SÍNDROME DE DOWN
“El ambiente en el síndrome de Down define si una vida es desgraciada o tiene sentido”
La presidenta de la Fundación Síndrome de Down de Cantabria y su marido han recibido un premio por su labor investigadora
Reporta: Unai Etxebarria
Fuente: Alerta - Santander, Cantabria, España - 21 de mayo
“El ambiente en el que vive una persona con Síndrome de Down lo es todo; es lo que define que ésta sea desgraciada para toda la vida o que su vida tenga sentido”.
Son palabras de María Victoria Troncoso, presidenta de la Fundación Síndrome de Down en la Comunidad Autónoma de Cantabria, madre de una mujer con esta discapacidad y esposa del doctor Jesús Flórez.

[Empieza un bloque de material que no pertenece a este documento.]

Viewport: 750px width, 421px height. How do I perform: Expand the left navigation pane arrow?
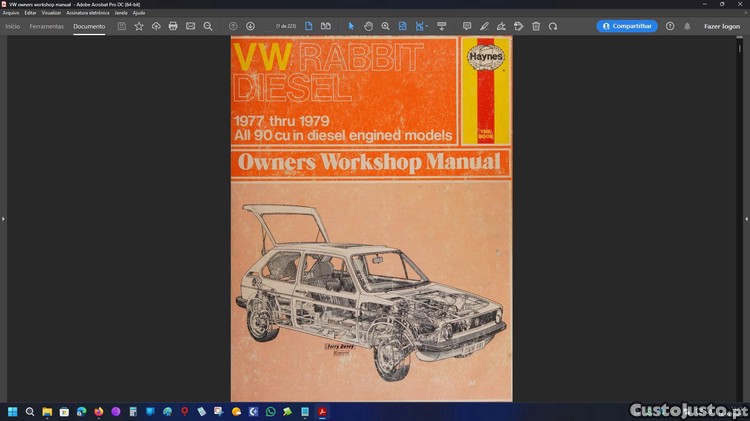click(3, 218)
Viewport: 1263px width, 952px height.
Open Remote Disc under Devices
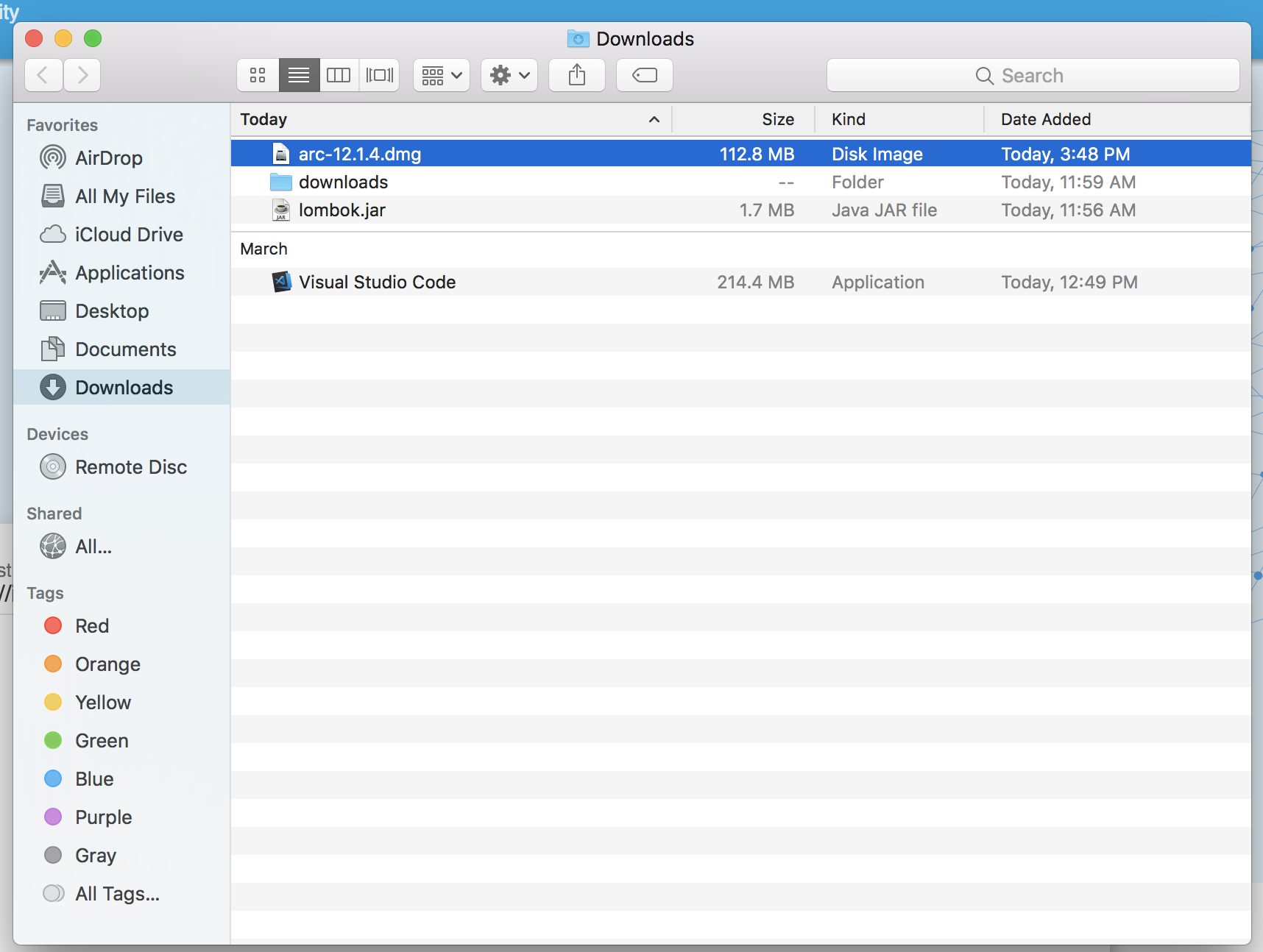pyautogui.click(x=130, y=467)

El matrimonio acaba de recibir el premio del National Down Syndrome Congress, la más importante organización estadounidense dedicada a este síndrome.
“Somos dos personas que se potencian mutuamente”, expresa Troncoso.

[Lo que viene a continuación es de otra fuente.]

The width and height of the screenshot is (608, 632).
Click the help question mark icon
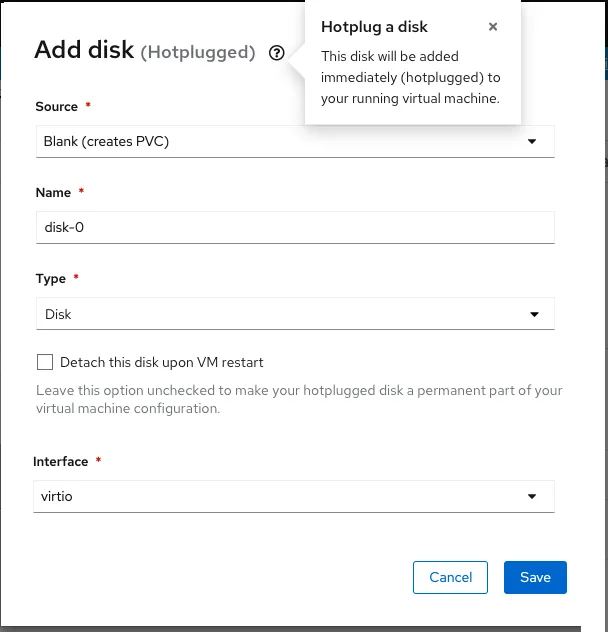(277, 53)
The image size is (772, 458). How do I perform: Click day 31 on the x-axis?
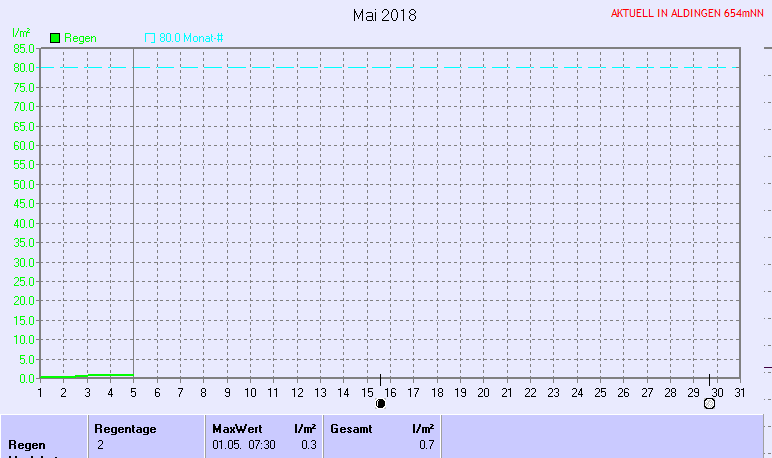point(739,392)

Ella trabaja en el campo educativo y su marido en el científico.
Juntos han desarrollado un método de escritura y lectura para las personas con síndrome de Down que ha tenido gran acogida en los países de habla hispana.
Acude a la metáfora del marco para explicar a los padres de niños con síndrome de Down las expectativas de esta discapacidad.
“El marco de una persona con síndrome tiene menos superficie que el de una persona que no lo tiene, pero el reto de los educadores, es que el niño llegue a lo largo de su vida hasta los bordes”.
“Lo que ha cambiado esto en 30 años”, recuerda Troncoso.
“Cuando nació mi hija me dijeron que no podría hablar, ni mucho menos leer y escribir y ahora es archivera”, exclama la presidenta de la Fundación.
La Fundación Síndrome de Down tiene dos áreas de acción fundamentalmente.
Por un lado presta asesoramiento a las familias y educadores de las personas con este síndrome.
Por otro lado tratan, actuando desde la edad temprana, de que las personas con esta discapacidad expriman todas sus potencialidades.
¿Y qué expectativas tiene una persona con Síndrome de Down? “Varía mucho -explica Troncoso- según la situación particular de cada individuo.
Sin embargo hoy en día una persona con síndrome puede hacer su vida, salir con amigos, trabajar y formar una familia”.
En este última faceta, la presidenta precisa que no todas las personas llegan a vivir por su cuenta y que las que lo hacen, suelen recibir algún tipo de apoyo familiar o institucional en aspectos como las cuentas familiares, por ejemplo.
“Pero aún hay un largo camino por recorrer”, previene Troncoso.
En este punto se refiere a dos áreas: la educación secundaria y la etapa adulta.
En Secundaria “no se trata de dar el mismo temario que a los demás pero un poco menos; tampoco hay que pensar que porque un chaval esté integrado en la educación ordinaria ya no tiene discapacidad”.
“Al contrario”, explica la presidenta, “la educación secundaria debe desarrollar programas educativos adaptados a cada persona con Síndrome de Down según sus expectativas de vida”.
Esto es, una educación más orientada a dotar al joven de herramientas para poder desenvolverse en la etapa adulta.
“Hay que enseñarles lo que les sirva para un trabajo; no les vamos a hacer aprender cosas que les cuesta un esfuerzo y luego no les sirven”, tercia Troncoso.
En cuanto a la otra área, el “reto” está en que los adultos “avancen en sus vidas, que puedan disfrutar y vivir sus propias vidas”, señala la presidenta.
Ella lamenta que algunas personas con esta discapacidad trabajan en empleos que están por debajo de sus posibilidades intelectuales.
También señala que en algunos casos en la etapa adulta las personas con este síndrome pierden algunas de las materias y contenidos que aprendieron en su etapa escolar.
“Hay que mejorar esto”, apunta Troncoso.
Y es que la Fundación empezó a trabajar con los niños con Síndrome de Down y transcurridos los años, “el número de adultos y sus necesidades van creciendo”.
Hasta ahora este colectivo había trabajado en las edades más tempranas y ahora está llegando a la etapa adulta una generación que por primera vez creció en un entorno en el que el Síndrome de Down en España comenzaba a estar bien tratado y aceptado socialmente.
Este artículo lo he puesto a honor de mis niños con sindrome de down y a toda aquellas personas afectadas tanto famila como alrededor, estas personas realmente son fantásticas, para nada son tontas sólo que no tienen tanta capacidad como otras personas pero si se trabajadesde muy pequeños con ellos pueden desarrollar una vida laboral perfectamente, sé de algunos casos de personas down que están trabajando en el exterior y están muy involucradas y desarrollan su trabajo como uno más, no hay que tachar a la gente down por tener un deficiencia sino ver hasta donde pueden llegar, este es el primer artículo de muchos que expondré aquí referidos a este tema.